**Work to be completed**
Find the line that contains "This screenshot has width=1206, height=920.". Then set down that line and all the lines after it, to the end of the records, exactly and with nothing added.

*** Opening Provided information ***

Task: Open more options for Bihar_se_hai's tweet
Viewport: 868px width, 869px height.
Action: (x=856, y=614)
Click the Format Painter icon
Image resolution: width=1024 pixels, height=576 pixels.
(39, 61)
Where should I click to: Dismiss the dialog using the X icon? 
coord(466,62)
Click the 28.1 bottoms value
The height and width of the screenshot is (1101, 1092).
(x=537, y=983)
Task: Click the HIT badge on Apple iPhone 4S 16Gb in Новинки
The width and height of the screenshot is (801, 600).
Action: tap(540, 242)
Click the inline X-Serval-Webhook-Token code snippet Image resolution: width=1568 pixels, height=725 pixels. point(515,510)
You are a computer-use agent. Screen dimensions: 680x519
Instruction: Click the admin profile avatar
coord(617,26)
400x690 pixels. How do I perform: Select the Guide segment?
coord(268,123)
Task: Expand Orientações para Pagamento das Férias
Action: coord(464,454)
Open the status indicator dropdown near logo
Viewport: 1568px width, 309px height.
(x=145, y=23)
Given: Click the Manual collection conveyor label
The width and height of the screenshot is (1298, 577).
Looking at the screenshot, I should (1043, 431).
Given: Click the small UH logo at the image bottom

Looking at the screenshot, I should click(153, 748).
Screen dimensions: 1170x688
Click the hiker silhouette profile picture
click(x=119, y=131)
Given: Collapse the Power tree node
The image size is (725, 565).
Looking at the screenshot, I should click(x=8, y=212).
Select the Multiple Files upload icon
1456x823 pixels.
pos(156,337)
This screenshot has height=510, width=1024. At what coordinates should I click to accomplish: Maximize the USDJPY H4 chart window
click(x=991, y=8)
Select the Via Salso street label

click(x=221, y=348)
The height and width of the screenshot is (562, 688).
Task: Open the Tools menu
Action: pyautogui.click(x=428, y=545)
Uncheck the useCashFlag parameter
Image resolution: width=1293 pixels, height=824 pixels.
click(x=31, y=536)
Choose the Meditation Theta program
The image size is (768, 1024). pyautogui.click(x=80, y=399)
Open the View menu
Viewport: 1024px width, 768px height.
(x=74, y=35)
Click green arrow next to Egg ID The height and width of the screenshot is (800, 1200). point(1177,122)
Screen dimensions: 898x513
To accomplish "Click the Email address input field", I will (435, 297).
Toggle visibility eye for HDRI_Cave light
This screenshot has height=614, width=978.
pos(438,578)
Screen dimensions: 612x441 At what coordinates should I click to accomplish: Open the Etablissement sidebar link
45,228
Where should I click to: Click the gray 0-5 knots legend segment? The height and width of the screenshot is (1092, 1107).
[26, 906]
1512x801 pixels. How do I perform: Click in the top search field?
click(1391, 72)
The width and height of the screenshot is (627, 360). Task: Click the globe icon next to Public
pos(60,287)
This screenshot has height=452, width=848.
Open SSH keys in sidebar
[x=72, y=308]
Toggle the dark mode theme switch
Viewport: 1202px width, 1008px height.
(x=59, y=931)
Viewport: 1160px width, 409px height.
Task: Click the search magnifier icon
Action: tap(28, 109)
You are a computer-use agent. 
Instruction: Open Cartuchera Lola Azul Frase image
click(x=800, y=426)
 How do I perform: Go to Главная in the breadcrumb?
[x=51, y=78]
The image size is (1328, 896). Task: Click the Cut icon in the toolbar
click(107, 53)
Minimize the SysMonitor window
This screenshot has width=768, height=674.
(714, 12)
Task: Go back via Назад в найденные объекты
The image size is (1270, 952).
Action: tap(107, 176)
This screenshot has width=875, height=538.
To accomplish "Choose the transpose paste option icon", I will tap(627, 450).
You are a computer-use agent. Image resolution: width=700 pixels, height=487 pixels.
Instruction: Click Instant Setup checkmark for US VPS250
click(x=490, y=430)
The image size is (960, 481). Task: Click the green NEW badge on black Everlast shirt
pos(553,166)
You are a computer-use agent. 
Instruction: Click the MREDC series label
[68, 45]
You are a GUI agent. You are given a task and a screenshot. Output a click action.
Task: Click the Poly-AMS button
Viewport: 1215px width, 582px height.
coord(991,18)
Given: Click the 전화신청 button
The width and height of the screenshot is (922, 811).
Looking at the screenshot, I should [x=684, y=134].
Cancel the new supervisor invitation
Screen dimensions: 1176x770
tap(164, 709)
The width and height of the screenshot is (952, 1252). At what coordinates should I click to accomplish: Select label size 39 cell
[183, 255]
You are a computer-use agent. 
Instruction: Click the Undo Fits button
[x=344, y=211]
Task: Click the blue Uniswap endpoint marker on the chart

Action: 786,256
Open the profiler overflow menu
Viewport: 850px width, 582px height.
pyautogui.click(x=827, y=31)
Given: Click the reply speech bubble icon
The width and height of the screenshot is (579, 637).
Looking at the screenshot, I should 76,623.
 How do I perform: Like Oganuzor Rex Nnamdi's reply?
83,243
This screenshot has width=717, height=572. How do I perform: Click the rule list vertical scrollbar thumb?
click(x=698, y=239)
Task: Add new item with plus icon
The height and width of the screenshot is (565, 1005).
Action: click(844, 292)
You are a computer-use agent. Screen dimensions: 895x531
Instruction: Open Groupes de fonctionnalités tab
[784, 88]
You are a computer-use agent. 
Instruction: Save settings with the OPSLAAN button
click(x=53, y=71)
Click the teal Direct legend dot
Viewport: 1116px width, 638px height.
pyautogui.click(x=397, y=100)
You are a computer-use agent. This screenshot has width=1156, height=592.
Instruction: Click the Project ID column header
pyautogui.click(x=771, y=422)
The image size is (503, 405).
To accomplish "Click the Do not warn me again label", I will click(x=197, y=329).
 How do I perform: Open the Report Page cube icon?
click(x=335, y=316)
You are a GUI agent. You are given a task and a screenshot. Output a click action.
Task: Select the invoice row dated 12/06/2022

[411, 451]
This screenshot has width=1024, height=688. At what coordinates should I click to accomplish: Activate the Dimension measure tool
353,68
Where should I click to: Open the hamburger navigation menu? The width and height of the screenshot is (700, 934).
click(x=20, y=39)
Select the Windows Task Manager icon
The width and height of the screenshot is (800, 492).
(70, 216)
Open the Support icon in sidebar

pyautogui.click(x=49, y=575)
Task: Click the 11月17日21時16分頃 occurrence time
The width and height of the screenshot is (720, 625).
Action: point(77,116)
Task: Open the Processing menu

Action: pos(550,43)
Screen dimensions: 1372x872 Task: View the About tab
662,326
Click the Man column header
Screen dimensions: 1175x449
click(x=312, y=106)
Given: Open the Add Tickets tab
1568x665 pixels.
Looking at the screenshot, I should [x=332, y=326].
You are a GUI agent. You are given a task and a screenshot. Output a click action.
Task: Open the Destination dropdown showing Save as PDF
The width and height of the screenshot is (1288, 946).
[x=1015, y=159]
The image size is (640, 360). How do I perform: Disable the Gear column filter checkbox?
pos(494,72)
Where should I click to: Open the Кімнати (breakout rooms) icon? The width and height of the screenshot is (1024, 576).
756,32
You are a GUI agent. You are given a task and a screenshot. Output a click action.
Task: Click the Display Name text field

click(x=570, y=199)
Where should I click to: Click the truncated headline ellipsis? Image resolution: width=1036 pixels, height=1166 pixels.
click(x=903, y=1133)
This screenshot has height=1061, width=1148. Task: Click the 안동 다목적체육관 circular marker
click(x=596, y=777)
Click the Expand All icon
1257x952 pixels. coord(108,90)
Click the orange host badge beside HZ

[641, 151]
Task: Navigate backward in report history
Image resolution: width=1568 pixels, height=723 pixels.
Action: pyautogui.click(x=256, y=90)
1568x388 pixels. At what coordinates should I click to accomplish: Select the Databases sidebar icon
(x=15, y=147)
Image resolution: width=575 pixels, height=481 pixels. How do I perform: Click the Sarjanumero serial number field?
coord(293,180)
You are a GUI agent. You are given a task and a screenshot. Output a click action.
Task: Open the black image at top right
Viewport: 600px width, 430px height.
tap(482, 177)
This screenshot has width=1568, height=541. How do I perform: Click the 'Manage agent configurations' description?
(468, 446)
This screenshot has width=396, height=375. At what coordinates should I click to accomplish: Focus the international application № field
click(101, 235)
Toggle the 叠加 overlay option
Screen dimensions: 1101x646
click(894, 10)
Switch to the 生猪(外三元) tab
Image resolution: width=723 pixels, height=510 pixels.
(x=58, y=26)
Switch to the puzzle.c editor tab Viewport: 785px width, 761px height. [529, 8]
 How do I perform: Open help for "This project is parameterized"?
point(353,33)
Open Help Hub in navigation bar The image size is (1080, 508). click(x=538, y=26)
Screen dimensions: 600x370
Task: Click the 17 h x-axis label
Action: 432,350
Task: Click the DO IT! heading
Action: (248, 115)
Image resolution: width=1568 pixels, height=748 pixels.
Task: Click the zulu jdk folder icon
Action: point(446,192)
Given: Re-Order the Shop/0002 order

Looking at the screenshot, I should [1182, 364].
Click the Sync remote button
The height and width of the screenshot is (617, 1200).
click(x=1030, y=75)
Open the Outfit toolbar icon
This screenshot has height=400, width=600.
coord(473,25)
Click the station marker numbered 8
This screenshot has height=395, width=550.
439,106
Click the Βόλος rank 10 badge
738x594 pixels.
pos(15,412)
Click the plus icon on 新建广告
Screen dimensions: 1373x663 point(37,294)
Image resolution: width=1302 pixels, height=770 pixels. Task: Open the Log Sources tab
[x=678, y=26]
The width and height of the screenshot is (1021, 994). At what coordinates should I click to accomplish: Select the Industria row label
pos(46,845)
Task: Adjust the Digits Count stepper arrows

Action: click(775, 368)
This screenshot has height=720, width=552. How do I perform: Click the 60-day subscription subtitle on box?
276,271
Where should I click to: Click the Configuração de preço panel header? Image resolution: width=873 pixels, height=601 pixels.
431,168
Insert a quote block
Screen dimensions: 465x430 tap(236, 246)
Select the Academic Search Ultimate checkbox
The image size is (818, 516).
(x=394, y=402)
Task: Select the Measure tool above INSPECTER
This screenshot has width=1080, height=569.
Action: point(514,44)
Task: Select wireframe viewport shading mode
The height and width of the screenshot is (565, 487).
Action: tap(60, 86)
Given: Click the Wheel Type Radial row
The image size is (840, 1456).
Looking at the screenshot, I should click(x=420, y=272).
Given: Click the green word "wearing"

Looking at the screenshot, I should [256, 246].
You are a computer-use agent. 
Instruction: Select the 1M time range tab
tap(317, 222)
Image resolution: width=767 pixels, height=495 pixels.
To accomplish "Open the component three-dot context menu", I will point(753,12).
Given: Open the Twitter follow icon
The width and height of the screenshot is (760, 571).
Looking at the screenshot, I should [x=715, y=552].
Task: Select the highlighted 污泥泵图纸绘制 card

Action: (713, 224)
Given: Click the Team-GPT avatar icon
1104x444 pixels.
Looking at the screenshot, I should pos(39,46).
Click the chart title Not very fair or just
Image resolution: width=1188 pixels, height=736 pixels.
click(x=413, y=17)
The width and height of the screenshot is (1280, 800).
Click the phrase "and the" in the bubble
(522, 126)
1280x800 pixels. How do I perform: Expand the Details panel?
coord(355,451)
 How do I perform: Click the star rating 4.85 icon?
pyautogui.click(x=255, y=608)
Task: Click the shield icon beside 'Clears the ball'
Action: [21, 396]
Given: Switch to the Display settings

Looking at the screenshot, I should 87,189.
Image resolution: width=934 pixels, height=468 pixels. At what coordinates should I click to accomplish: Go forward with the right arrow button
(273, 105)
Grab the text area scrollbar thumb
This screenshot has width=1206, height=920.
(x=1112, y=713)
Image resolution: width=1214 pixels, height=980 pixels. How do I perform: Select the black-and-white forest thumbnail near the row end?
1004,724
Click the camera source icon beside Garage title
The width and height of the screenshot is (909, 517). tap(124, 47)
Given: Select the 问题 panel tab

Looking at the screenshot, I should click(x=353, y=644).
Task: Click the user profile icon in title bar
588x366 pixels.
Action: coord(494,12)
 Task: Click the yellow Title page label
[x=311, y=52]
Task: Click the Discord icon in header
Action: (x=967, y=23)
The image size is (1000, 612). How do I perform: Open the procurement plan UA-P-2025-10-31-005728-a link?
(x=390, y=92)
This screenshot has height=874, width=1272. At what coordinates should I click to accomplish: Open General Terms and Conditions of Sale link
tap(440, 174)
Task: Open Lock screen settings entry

*** Closing Provided information ***

**Result of this task**
This screenshot has width=1206, height=920.
(x=1112, y=713)
Image resolution: width=1214 pixels, height=980 pixels. How do I perform: Select the black-and-white forest thumbnail near the row end?
1004,724
Click the camera source icon beside Garage title
The width and height of the screenshot is (909, 517). tap(124, 47)
Given: Select the 问题 panel tab

Looking at the screenshot, I should click(x=353, y=644).
Task: Click the user profile icon in title bar
588x366 pixels.
Action: coord(494,12)
 Task: Click the yellow Title page label
[x=311, y=52]
Task: Click the Discord icon in header
Action: (x=967, y=23)
The image size is (1000, 612). How do I perform: Open the procurement plan UA-P-2025-10-31-005728-a link?
(x=390, y=92)
This screenshot has height=874, width=1272. At what coordinates should I click to accomplish: Open General Terms and Conditions of Sale link
tap(440, 174)
Task: Open Lock screen settings entry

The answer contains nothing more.